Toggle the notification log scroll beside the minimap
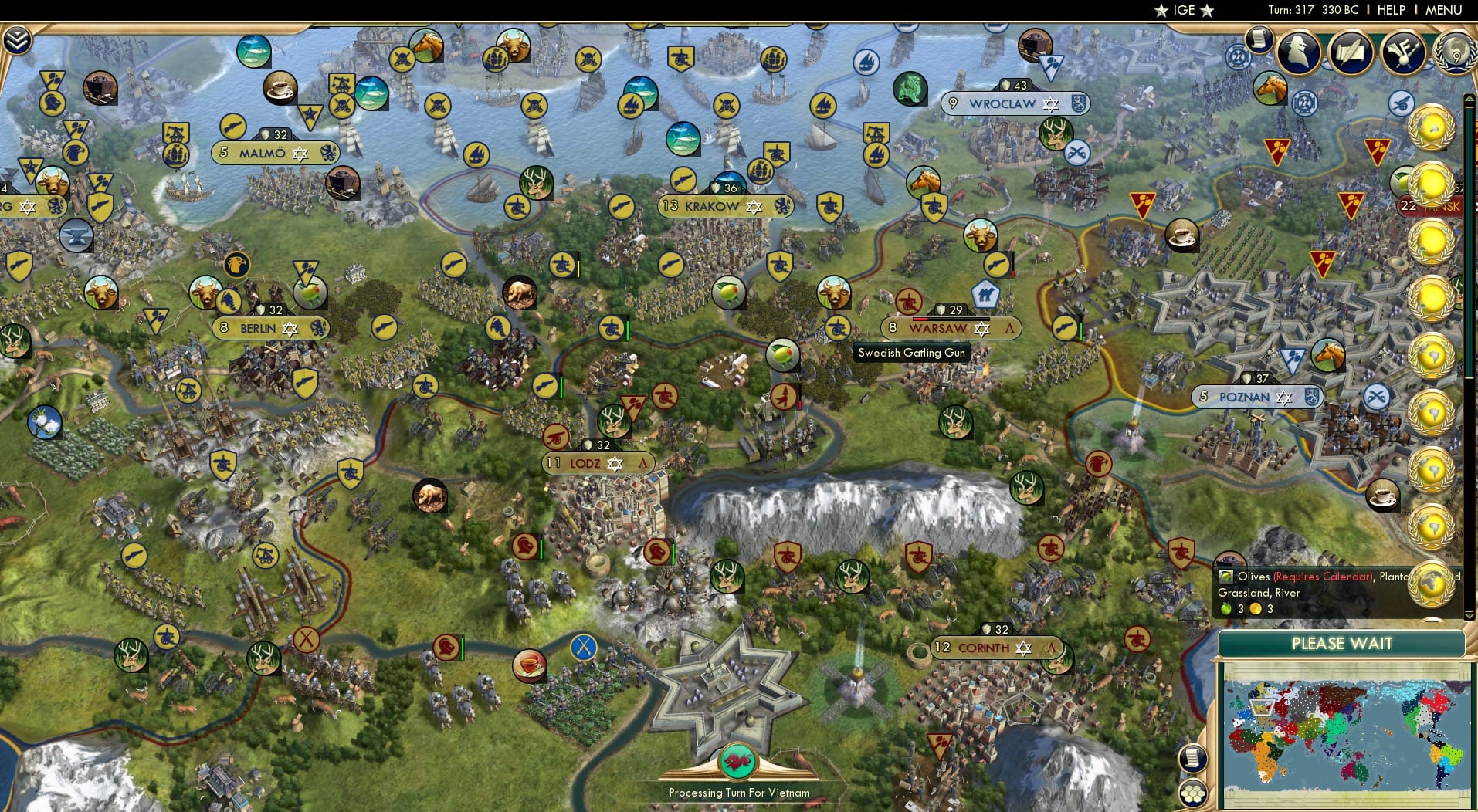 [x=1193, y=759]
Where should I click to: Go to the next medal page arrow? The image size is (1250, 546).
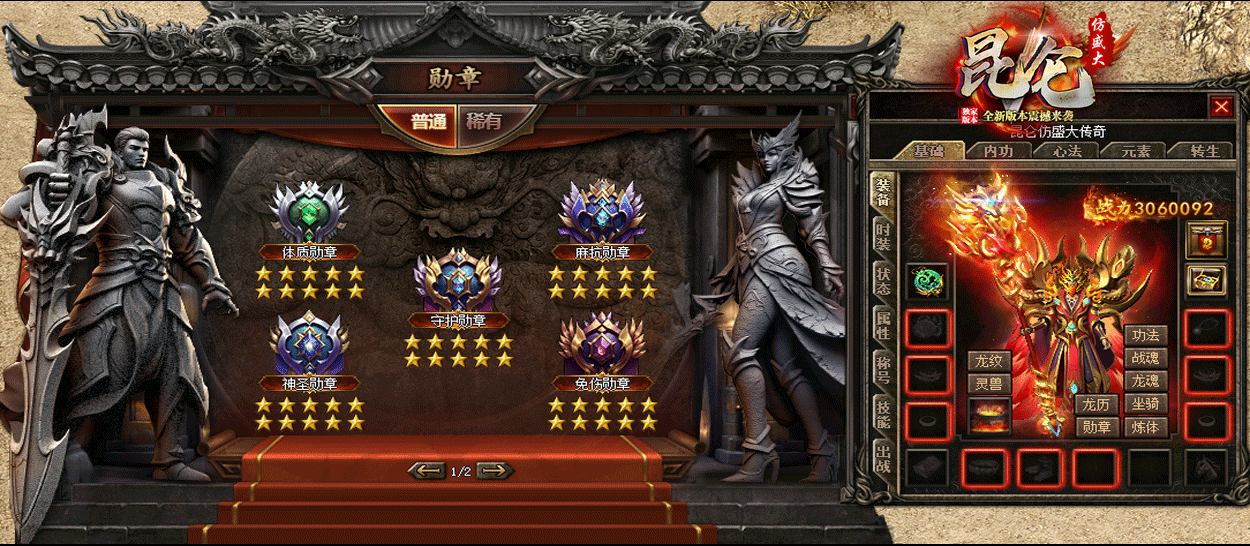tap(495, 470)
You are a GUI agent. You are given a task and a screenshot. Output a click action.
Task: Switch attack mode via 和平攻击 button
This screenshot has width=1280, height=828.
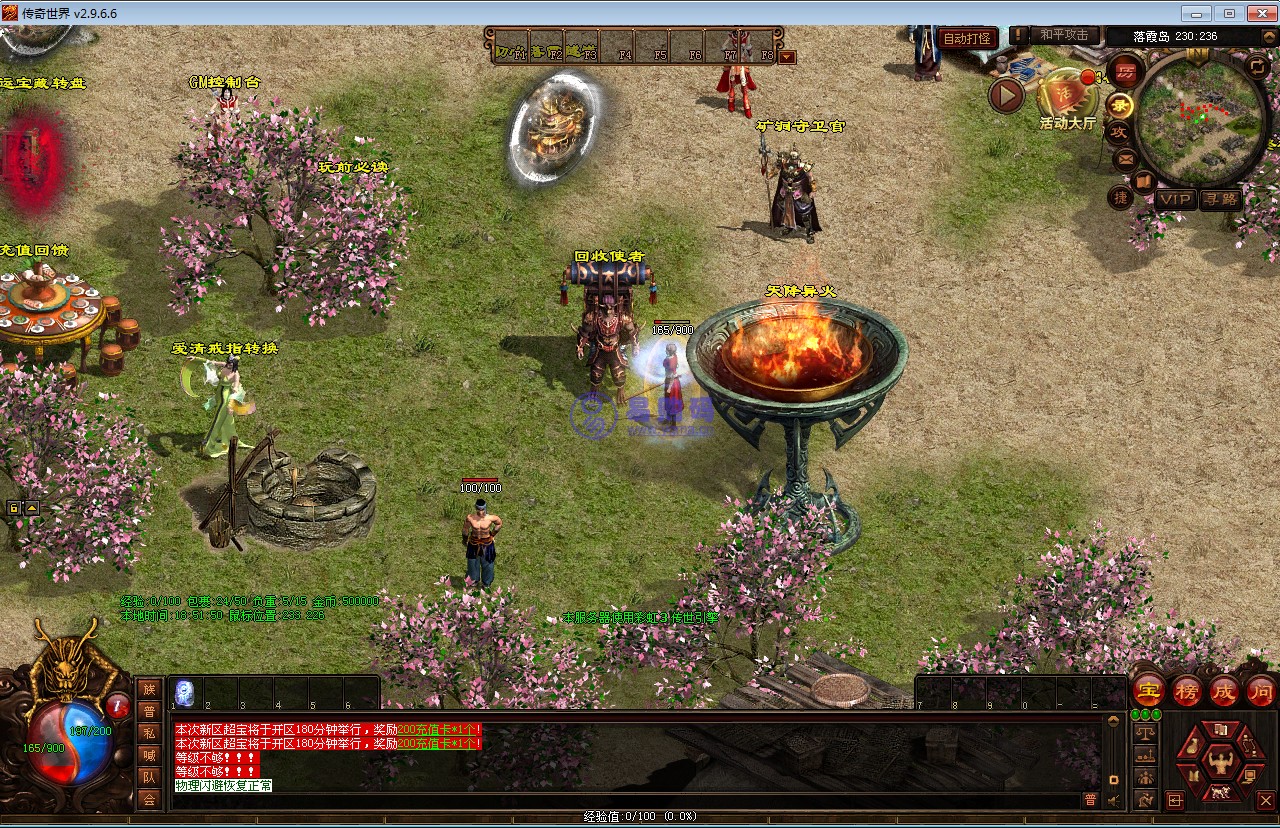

|---|

What the task asks: Rewrite these rows with every "screenshot" replaced by "screen capture", changing nothing else, and leave the pictures out.

Task result:
Toggle the notification log scroll beside the minimap
 [x=1193, y=759]
Where should I click to: Go to the next medal page arrow? The image size is (1250, 546).
tap(495, 470)
You are a GUI agent. You are given a task and a screen capture. Output a click action.
Task: Switch attack mode via 和平攻击 button
This screen capture has width=1280, height=828.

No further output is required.